- Gold Pack 1 (left) and Gold Pack 2 (right) covers
- Developer: Technosoft
- Publisher: Technosoft
- Series: Thunder Force
- Platform: Sega Saturn
- Release: JP: September 27, 1996 (Gold Pack 1); JP: December 6, 1996 (Gold Pack 2);
- Genre: Various
- Mode: Single-player

= Thunder Force Gold Pack =

1996 video game compilation

 is a 1996 video game compilation duology developed and published by Technosoft for the Sega Saturn. Part of the Thunder Force series, the first release (Gold Pack 1) includes Thunder Force II (1989) and Thunder Force III (1990), while the second release (Gold Pack 2) includes Thunder Force AC (1990) and Thunder Force IV (1992). In each game, players assume the role of Galaxy Federation pilots taking control of a space fighter craft to defeat the Orn Empire and a powerful threat called Vios. Both compilations were released to gauge interest for the then-upcoming Thunder Force V. Each compilation were met with mixed reception from critics since their release.

== Games ==

Selection screens of Gold Pack 1 (top) and Gold Pack 2 (bottom)

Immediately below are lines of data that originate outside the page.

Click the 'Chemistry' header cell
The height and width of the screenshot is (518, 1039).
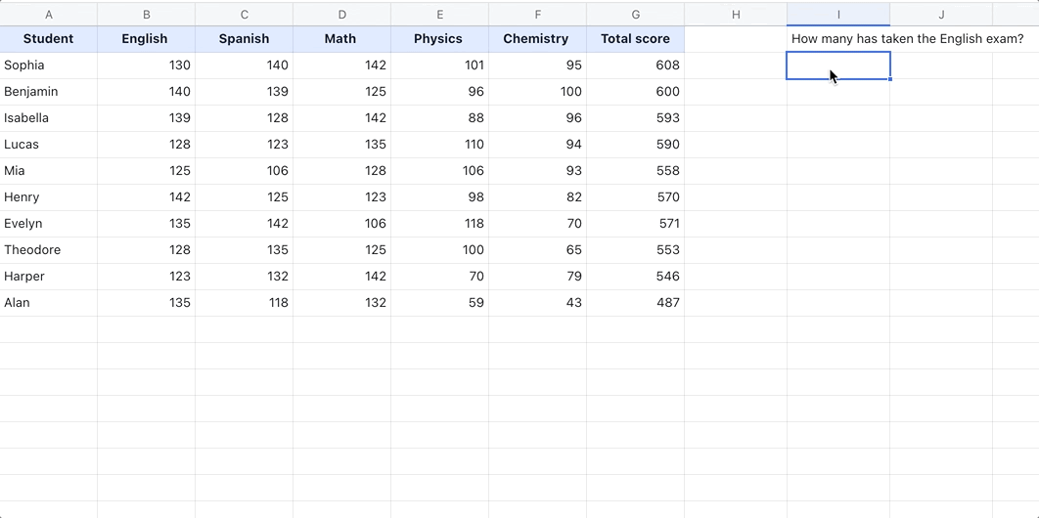click(x=536, y=39)
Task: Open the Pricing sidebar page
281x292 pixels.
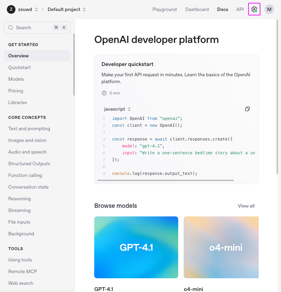Action: [x=16, y=91]
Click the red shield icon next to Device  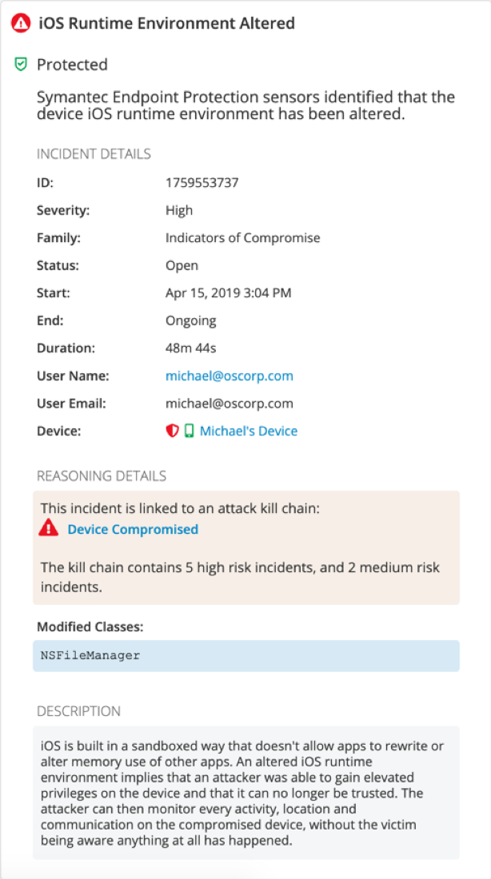coord(172,431)
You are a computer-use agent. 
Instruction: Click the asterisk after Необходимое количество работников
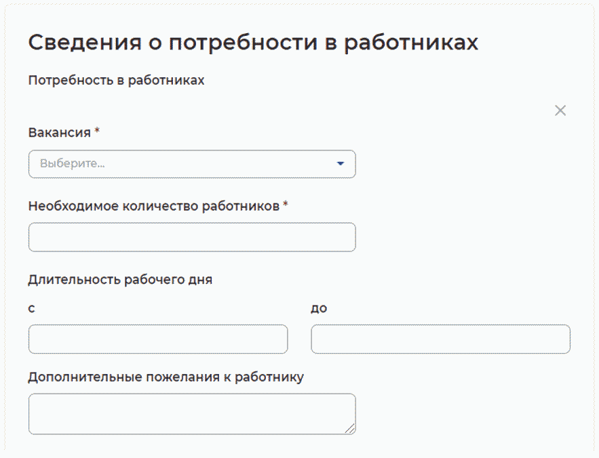286,205
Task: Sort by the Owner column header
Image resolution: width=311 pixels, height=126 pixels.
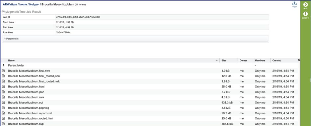Action: point(243,61)
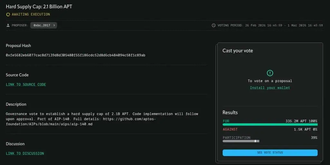Expand the chevron on proposer address chip
Viewport: 330px width, 165px height.
(54, 25)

Thunder Force Gold Pack is a compilation duology of four scrolling shooter games previously released in the Thunder Force franchise by Technosoft: Gold Pack 1 includes the original Sega Mega Drive versions of Thunder Force II and Thunder Force III, while Gold Pack 2 includes Thunder Force AC (an arcade port of Thunder Force III) and Thunder Force IV (known as Lightening Force: Quest for the Darkstar in North America). Each compilation features an arranged soundtrack, an introductory FMV sequence and gallery containing info on the series. In Thunder Force II, players assume the role of Galaxy Federation pilots Raido A. Jupiter and Diana Lean commanding the Exceliza space fighter craft to defeat the Orn Empire's Plealos battleship. Stages in the game are split into two formats: the "top-view" stages and "side-view" stages. The game introduces a weapon system consisting of twin and back shots that are upgraded by collecting certain items, as well as new weapons and the CRAW satellite pods. Players can switch freely between each weapon, with the top-view and side-view formats having their own subset of weapons, but all arsenal will be lost after the Exceliza is destroyed.

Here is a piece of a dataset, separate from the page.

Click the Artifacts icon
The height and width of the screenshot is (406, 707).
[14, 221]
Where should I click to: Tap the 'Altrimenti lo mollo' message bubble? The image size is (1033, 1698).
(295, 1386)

In Thunder Force III, players now assume the role of G.F. pilots Jean R. Fern and Sherry M. Jupiter commanding the Styx fighter craft on a mission to destroy five cloaking devices on major planets of the Orn Empire's space cluster, infiltrate their headquarters and destroy the Cerberus battleship, as well as confront the bio-computer emperor "Cha Os". Gameplay is similar to the side-view stages of the second entry albeit with changes. Players only have five weapons and the currently selected weapon is lost after the Styx's destruction. The arcade version, Thunder Force AC, features enhanced visuals and an extra music track but removes the ability to choose between stages and two stages were replaced. Difficulty is also increased compared to the Mega Drive original and the autofire mechanic is removed.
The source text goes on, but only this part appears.